Well now I know why those 14 fret models sound so bad. Never had the occasion or desire to look inside. I'd go with the carved brace as the runout happens on the side you're glueing to the top. Sandwich strength as they say. I recently had a great experience with renecking a 40's Kay that had sat around my shop for many years, only to discover a fine sounding instrument hidden inside. Here's a few pics.

Not a pro but I'd vote with Eric on this to carve them. Besides the runout being glued down, I'm not sure that bending a brace that much won't builds in tension that could kill vibration.  

I have a '50s Kay Archtop that turned out much better playing and sounding than I though. I was going to sell it but haven't finished everything on it because I strung it up and just keep playing it. I's been 2 years now and I still don't have a pickguard, a heel cap or a bridge.  I'm using an old Gibson bridge which I thought was a test bridge but I haven't replaced yet. 

Eric, that's a great tail piece. Did it come with the guitar?

The tailpiece IS killer... 

My friend John Lamden makes amazing replicas of 30's and 40's tailpieces so I asked him to come up with something appropriate. This is an amalgam of a 30's Epi and design elements in the inlays, which came from DePaul Supply. I think it came out great too.

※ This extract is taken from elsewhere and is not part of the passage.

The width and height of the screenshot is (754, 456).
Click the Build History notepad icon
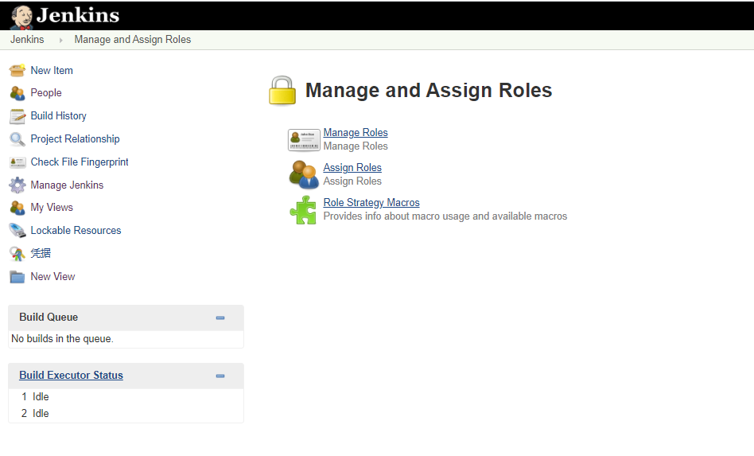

 Is there a link for his stuff Eric? Is he doing actual sand casting? The one here looks incredibly heavy too. Are there more delicate designs that don't involve so much metal? 

   This one is pretty 'art deco' too! 

So I am leaning towards carving the braces like you both have said, as I was before this thread. I had to X brace a modified IV 'F'4 mando this last week too. It took quite a bit to get the final X, and there seemed to be some almost finished pieces on the floor when I finished for some reason...It was a good learning experience actually. 

We were shooting for the art deco look from the get go. The piece is amazingly light as John uses 1/8" brass sheet for the body and hinge, and milled bar stock for the string retainer. He hand cuts the designs and each piece is signed on the back side. He sells on ebay some times but does not have a site set up.

I'm late to the dance, but did anyone remember Frank's article about fitting archtop braces?  I ran across this while looking for something else on www.frets.com

http://www.frets.com/FretsPages/Luthier/Technique/Structural/ToneBa...

I use this method for both carved archtops and for my radiused flattops as well. I had to make use of Franks carbon paper idea to check for full contact but now that I've gotten a refresher course I'm going to try the tuning fork. Thanks for the post Larry.

Larry, I had not seen that before. Thank you for posting it!